Quite literally. Back in March 2019, Oprah Winfrey signed a deal to make television for Apple TV+ and she gave one very clear reason why. "A billion pockets, y'all," she repeatedly said.
With Apple, she can reach a billion people in one go. It is why she's with Apple and not Samsung. It's why there can be Apple TV+, and as yet not a Samsung TV+.
What comes next
Above Avalon's analysis is focused on just what is left for Apple to do with the iPhone. Even looking at that alone, though, raises issues of how a billion active users affect the whole of Apple.

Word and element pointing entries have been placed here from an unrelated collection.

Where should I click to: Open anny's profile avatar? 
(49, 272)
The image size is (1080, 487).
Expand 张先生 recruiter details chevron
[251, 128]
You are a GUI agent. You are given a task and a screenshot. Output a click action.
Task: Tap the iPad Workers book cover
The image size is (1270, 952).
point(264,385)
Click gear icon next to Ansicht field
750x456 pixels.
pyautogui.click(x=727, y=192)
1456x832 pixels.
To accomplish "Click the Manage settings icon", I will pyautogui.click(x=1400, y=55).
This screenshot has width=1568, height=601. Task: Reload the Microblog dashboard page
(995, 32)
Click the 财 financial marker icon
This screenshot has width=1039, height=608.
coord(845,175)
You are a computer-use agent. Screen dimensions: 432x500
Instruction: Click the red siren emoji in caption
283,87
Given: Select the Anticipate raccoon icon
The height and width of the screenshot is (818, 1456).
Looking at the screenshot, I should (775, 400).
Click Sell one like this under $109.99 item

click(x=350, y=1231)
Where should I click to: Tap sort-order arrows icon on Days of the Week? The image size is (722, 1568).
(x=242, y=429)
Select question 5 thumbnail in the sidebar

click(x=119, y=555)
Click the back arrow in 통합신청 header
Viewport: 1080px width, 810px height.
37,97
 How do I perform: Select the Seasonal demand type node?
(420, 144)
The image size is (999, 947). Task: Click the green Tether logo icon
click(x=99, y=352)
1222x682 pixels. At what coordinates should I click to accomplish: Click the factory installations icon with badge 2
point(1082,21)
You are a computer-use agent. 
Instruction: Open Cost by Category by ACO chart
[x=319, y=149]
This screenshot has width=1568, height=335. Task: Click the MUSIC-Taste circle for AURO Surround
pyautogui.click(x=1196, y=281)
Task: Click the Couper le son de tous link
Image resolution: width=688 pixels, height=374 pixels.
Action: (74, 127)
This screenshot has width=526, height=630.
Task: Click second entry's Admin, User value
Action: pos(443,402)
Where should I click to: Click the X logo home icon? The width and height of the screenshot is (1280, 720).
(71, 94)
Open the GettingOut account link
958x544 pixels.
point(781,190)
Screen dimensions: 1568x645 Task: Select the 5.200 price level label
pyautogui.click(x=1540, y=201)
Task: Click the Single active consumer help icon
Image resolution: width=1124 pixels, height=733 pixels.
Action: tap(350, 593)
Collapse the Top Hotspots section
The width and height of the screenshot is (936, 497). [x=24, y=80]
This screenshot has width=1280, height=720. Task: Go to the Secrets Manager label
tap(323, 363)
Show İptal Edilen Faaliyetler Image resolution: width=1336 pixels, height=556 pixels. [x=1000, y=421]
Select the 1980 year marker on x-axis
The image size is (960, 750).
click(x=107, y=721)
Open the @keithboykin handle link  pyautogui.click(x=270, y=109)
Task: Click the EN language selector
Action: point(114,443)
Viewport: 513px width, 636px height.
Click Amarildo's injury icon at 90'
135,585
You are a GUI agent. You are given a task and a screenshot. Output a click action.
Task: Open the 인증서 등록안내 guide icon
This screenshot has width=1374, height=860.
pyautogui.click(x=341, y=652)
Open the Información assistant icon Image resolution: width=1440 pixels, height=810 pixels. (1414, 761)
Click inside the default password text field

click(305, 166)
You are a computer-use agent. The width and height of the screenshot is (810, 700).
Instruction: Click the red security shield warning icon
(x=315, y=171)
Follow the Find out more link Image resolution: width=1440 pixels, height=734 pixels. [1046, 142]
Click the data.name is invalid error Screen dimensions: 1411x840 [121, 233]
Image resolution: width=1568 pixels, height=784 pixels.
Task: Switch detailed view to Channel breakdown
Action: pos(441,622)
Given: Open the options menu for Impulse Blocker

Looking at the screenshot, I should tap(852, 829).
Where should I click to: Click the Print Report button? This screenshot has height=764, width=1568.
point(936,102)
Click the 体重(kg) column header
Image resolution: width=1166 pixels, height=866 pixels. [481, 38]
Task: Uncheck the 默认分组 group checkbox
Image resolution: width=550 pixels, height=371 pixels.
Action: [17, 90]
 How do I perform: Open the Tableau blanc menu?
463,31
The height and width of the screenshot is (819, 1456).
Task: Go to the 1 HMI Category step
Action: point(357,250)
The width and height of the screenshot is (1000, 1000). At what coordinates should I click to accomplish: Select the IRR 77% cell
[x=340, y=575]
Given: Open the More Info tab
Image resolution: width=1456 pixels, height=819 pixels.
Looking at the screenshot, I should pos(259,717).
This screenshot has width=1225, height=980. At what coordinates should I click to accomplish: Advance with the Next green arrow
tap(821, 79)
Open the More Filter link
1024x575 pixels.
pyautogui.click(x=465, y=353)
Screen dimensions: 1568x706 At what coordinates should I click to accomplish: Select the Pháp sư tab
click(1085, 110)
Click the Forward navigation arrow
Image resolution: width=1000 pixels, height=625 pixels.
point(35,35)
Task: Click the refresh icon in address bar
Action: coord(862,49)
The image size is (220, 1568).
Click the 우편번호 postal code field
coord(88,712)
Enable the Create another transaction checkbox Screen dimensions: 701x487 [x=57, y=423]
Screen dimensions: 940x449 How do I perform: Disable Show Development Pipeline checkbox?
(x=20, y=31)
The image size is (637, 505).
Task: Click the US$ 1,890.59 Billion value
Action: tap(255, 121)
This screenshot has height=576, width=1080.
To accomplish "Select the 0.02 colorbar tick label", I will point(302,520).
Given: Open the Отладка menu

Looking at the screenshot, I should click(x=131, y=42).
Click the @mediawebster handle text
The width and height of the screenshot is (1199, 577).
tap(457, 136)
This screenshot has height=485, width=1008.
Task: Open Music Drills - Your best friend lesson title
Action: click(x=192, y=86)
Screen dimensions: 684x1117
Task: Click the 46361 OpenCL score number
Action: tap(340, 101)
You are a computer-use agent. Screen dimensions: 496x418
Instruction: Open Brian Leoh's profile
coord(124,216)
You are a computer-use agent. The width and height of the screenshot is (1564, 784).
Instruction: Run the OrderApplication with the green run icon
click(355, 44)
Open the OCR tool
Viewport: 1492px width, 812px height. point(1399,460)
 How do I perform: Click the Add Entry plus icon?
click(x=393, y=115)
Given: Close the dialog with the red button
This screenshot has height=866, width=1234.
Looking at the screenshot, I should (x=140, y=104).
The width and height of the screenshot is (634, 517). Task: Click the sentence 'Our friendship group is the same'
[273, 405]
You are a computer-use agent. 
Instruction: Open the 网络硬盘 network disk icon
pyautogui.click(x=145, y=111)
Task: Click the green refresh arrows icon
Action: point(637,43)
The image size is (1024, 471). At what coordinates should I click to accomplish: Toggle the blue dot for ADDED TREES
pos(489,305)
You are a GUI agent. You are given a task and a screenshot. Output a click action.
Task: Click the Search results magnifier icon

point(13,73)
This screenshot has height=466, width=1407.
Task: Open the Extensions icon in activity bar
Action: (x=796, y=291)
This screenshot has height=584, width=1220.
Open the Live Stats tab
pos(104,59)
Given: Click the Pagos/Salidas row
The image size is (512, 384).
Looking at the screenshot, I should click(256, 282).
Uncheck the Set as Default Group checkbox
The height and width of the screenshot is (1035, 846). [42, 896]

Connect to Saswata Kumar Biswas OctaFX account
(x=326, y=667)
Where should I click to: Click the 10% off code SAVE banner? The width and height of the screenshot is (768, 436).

"It is in Apple's best interest to have the iPhone take over an increasing number of roles once given to laptops and desktops in addition to handling entirely new roles," argues Above Avalon. "By increasing our dependency on iPhone today, Apple ends up being in a better position to sell various wearable form factors tomorrow."
"Wearables are designed to not only handle entirely new tasks, but also take over tasks given to the iPhone," it continues
Maybe Apple will throw a party when there are a billion active Apple Watch users.